== TASK INSTRUCTIONS ==
Write each entry out again, exactly as it is written.
--- DATASET EXCERPTS ---
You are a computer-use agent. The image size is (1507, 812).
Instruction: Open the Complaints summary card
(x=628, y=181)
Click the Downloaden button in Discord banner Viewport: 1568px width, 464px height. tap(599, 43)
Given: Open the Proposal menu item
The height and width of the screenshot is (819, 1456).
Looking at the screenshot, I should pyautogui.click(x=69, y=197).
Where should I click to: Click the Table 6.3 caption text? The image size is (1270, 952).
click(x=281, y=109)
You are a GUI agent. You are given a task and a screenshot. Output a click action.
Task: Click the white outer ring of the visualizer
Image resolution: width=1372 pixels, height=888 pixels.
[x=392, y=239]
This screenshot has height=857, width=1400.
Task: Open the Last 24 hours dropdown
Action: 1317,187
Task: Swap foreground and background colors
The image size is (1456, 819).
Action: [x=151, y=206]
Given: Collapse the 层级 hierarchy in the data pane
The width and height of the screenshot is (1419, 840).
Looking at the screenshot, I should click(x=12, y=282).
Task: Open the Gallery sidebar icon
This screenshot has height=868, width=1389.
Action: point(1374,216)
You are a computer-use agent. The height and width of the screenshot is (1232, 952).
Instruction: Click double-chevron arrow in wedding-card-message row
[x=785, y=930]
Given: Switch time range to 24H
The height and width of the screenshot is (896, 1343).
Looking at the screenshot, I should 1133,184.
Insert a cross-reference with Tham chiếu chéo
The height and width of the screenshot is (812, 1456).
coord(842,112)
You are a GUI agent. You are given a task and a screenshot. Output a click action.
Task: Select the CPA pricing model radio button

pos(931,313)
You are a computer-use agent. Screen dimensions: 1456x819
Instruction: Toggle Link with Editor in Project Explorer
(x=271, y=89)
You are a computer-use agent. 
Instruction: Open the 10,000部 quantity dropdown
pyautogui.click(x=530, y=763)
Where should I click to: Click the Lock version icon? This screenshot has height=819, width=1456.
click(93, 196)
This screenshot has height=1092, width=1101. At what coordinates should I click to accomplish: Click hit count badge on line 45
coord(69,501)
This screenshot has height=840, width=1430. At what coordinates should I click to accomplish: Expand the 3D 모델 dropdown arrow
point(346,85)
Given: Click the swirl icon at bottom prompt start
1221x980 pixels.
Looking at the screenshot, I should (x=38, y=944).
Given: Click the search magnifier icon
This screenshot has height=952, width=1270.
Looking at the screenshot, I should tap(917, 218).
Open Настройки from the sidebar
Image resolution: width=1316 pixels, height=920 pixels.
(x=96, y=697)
---
== OUTPUT FOR THIS TASK ==
You are a computer-use agent. The image size is (1507, 812).
Instruction: Open the Complaints summary card
(x=628, y=181)
Click the Downloaden button in Discord banner Viewport: 1568px width, 464px height. tap(599, 43)
Given: Open the Proposal menu item
The height and width of the screenshot is (819, 1456).
Looking at the screenshot, I should pyautogui.click(x=69, y=197).
Where should I click to: Click the Table 6.3 caption text? The image size is (1270, 952).
click(x=281, y=109)
You are a GUI agent. You are given a task and a screenshot. Output a click action.
Task: Click the white outer ring of the visualizer
Image resolution: width=1372 pixels, height=888 pixels.
[x=392, y=239]
This screenshot has height=857, width=1400.
Task: Open the Last 24 hours dropdown
Action: 1317,187
Task: Swap foreground and background colors
The image size is (1456, 819).
Action: [x=151, y=206]
Given: Collapse the 层级 hierarchy in the data pane
The width and height of the screenshot is (1419, 840).
Looking at the screenshot, I should click(x=12, y=282).
Task: Open the Gallery sidebar icon
This screenshot has height=868, width=1389.
Action: point(1374,216)
You are a computer-use agent. The height and width of the screenshot is (1232, 952).
Instruction: Click double-chevron arrow in wedding-card-message row
[x=785, y=930]
Given: Switch time range to 24H
The height and width of the screenshot is (896, 1343).
Looking at the screenshot, I should 1133,184.
Insert a cross-reference with Tham chiếu chéo
The height and width of the screenshot is (812, 1456).
coord(842,112)
You are a GUI agent. You are given a task and a screenshot. Output a click action.
Task: Select the CPA pricing model radio button

pos(931,313)
You are a computer-use agent. Screen dimensions: 1456x819
Instruction: Toggle Link with Editor in Project Explorer
(x=271, y=89)
You are a computer-use agent. 
Instruction: Open the 10,000部 quantity dropdown
pyautogui.click(x=530, y=763)
Where should I click to: Click the Lock version icon? This screenshot has height=819, width=1456.
click(93, 196)
This screenshot has height=1092, width=1101. At what coordinates should I click to accomplish: Click hit count badge on line 45
coord(69,501)
This screenshot has height=840, width=1430. At what coordinates should I click to accomplish: Expand the 3D 모델 dropdown arrow
point(346,85)
Given: Click the swirl icon at bottom prompt start
1221x980 pixels.
Looking at the screenshot, I should (x=38, y=944).
Given: Click the search magnifier icon
This screenshot has height=952, width=1270.
Looking at the screenshot, I should tap(917, 218).
Open Настройки from the sidebar
Image resolution: width=1316 pixels, height=920 pixels.
(x=96, y=697)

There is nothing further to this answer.